Die Ernährungstherapie ist bei Typ-2-Diabetes eine leitlinienbasierte Intervention und sollte strukturiert, individuell und sicherheitsorientiert umgesetzt werden.

Kurzfristig sind Verbesserungen von HbA1c und Glucoseprofil häufig erreichbar. Langfristig entscheidet die Kombination aus Gewichtsmanagement, Lebensmittelqualität (ballaststoffreich, mediterran, wenig ultraverarbeitet) und Umsetzbarkeit. Remission ist bei geeigneten Personen durch relevanten Gewichtsverlust möglich, bleibt jedoch ohne Erhaltungsstrategie rückfallgefährdet.

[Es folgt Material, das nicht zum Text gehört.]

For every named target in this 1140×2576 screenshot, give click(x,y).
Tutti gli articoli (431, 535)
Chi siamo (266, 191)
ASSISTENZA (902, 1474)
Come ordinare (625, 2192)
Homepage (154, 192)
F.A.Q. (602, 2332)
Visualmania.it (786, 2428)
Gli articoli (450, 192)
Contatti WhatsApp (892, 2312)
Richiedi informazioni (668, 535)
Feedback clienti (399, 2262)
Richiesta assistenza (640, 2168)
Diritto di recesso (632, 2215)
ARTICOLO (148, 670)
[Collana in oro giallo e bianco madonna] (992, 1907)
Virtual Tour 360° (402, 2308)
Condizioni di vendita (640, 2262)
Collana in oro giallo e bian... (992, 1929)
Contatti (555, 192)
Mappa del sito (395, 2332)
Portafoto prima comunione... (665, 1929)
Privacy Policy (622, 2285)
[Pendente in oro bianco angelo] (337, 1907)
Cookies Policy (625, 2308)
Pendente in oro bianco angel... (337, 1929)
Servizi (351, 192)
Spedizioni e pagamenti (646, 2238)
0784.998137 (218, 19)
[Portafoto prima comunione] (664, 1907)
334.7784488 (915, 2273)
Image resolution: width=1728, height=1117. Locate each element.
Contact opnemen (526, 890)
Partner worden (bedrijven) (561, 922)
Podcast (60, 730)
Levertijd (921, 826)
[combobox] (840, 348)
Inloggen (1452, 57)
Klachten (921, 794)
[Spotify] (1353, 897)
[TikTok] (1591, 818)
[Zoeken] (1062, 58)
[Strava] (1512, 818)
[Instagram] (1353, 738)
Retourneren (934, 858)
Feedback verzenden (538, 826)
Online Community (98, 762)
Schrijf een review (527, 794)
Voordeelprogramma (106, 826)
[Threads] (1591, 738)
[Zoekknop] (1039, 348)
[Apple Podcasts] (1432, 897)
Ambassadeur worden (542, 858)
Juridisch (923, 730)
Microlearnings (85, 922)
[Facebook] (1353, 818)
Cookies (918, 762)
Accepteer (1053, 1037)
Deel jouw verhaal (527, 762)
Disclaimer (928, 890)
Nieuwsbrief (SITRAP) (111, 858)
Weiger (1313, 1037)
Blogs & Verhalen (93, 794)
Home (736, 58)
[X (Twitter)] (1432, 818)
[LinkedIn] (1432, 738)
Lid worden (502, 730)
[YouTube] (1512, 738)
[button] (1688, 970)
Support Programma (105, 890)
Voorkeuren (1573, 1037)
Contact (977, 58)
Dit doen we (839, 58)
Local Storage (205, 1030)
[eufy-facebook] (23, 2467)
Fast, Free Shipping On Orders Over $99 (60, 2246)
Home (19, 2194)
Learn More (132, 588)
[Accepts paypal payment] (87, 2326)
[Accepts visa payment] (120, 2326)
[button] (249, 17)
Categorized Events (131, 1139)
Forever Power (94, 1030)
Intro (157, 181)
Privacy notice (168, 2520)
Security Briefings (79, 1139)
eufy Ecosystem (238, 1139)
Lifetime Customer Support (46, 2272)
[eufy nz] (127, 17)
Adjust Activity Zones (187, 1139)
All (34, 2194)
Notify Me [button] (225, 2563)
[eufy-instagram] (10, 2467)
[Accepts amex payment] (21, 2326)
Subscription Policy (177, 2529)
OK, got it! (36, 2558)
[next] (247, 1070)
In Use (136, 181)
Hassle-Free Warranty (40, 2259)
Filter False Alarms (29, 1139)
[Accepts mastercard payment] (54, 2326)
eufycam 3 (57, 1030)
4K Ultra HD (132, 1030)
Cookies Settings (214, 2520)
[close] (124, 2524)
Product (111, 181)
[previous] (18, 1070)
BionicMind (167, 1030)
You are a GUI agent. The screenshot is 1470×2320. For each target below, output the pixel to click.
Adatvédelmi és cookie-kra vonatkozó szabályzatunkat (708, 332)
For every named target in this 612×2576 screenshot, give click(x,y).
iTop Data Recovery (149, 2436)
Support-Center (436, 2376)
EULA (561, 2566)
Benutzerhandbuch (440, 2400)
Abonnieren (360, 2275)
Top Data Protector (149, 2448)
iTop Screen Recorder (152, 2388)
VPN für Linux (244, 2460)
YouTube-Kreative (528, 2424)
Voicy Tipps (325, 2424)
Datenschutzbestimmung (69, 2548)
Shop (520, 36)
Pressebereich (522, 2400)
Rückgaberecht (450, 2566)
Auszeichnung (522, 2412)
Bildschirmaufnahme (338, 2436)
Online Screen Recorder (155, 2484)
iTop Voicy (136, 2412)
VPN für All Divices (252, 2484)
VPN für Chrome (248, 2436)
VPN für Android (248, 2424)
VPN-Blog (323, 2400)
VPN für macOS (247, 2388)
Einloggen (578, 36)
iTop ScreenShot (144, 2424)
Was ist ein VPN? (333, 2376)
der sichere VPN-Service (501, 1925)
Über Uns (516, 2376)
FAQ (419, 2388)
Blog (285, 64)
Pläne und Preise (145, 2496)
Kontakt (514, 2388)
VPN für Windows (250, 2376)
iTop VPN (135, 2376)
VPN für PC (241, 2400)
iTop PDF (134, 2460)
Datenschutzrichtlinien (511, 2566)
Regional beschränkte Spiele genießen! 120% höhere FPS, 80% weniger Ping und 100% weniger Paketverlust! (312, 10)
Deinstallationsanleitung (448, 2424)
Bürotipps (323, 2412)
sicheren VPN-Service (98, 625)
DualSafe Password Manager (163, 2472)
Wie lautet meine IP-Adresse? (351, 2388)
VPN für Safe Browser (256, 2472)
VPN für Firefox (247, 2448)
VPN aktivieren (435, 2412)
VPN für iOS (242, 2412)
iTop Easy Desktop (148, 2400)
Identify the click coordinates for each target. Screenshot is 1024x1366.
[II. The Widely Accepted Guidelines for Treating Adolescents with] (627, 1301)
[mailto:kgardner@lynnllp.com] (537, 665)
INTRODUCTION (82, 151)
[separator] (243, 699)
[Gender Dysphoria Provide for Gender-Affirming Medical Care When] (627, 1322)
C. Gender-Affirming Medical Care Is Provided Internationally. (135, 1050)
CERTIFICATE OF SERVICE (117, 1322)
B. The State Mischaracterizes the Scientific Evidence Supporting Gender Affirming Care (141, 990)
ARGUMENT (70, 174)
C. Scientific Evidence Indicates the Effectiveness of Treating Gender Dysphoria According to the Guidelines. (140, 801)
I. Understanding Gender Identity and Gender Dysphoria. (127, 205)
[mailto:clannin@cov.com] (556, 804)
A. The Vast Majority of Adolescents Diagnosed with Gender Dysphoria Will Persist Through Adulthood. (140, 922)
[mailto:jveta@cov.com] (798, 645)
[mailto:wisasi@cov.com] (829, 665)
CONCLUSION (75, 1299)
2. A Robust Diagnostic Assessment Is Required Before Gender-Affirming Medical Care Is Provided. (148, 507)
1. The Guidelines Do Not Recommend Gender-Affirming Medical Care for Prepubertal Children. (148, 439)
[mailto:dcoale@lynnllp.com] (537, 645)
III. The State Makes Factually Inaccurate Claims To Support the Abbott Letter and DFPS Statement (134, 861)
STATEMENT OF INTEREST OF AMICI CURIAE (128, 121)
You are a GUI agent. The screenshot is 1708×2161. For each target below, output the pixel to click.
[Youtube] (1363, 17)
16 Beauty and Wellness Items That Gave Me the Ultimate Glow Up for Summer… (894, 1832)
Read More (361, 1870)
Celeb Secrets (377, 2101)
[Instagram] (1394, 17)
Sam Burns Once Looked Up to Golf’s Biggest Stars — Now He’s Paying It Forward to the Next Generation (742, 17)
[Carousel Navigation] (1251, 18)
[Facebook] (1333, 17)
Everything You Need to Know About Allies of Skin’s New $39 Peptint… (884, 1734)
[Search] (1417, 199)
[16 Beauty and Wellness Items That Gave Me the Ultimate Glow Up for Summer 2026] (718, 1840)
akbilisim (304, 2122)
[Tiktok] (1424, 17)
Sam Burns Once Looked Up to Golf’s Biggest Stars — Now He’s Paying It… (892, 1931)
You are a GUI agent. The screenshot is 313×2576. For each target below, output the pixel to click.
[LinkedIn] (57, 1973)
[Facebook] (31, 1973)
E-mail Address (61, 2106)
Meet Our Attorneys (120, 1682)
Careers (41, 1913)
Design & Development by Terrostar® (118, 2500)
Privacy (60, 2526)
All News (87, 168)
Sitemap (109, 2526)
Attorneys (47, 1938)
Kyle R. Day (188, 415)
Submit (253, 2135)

Klinisch ist Ernährungstherapie damit nicht „optional“, sondern eine zentrale Behandlungsachse – vergleichbar in Bedeutung mit medikamentösen Maßnahmen, jedoch mit höherer Anforderung an Umsetzbarkeit und kontinuierliches Monitoring [1-3].

Literatur

  1. American Diabetes Association Professional Practice Committee: 2. Diagnosis and Classification of Diabetes: Standards of Care in Diabetes – 2025. Diabetes Care. 2025;48(Suppl 1):S27-S49. doi: 10.2337/dc25-S002.
  2. Davies MJ, Aroda VR, Collins BS et al.: Management of Hyperglycemia in Type 2 Diabetes, 2022. A Consensus Report by the American Diabetes Association (ADA) and the European Association for the Study of Diabetes (EASD). Diabetes Care. 2022 Nov 1;45(11):2753-2786. doi: 10.2337/dci22-0034.
  3. Lean MEJ, Leslie WS, Barnes AC et al.: 5-year follow-up of the randomised Diabetes Remission Clinical Trial (DiRECT) of continued support for weight loss maintenance in the UK: an extension study. Lancet Diabetes Endocrinol. 2024 Apr;12(4):233-246. doi: 10.1016/S2213-8587(23)00385-6.
  4. Wu MJ et al.: Impact of the Mediterranean Diet on Glycemic Control, Body Mass Index, Lipid Profile, and Blood Pressure in Type 2 Diabetes: A Meta-Analysis of Randomized Controlled Trials. Nutrients. 2025 Dec 13;17(24):3908. doi: 10.3390/nu17243908.
  5. Xie Y, Chen L, Gou L et al.: Effects of soluble fiber supplementation on glycemic control in adults with type 2 diabetes mellitus: A systematic review and meta-analysis of randomized controlled trials. Clin Nutr. 2021 Apr;40(4):1800-1810. doi: 10.1016/j.clnu.2020.10.032.
  6. Delpino FM, Figueiredo LM, Bielemann RM et al.: Ultra-processed food and risk of type 2 diabetes: a systematic review and meta-analysis of longitudinal studies. Int J Epidemiol. 2022 Aug 10;51(4):1120-1141. doi: 10.1093/ije/dyab247.
  7. Kidney Disease: Improving Global Outcomes (KDIGO) Diabetes Work Group: KDIGO 2022 Clinical Practice Guideline for Diabetes Management in Chronic Kidney Disease. Kidney Int. 2022 Nov;102(5S):S1-S127. doi: 10.1016/j.kint.2022.06.008.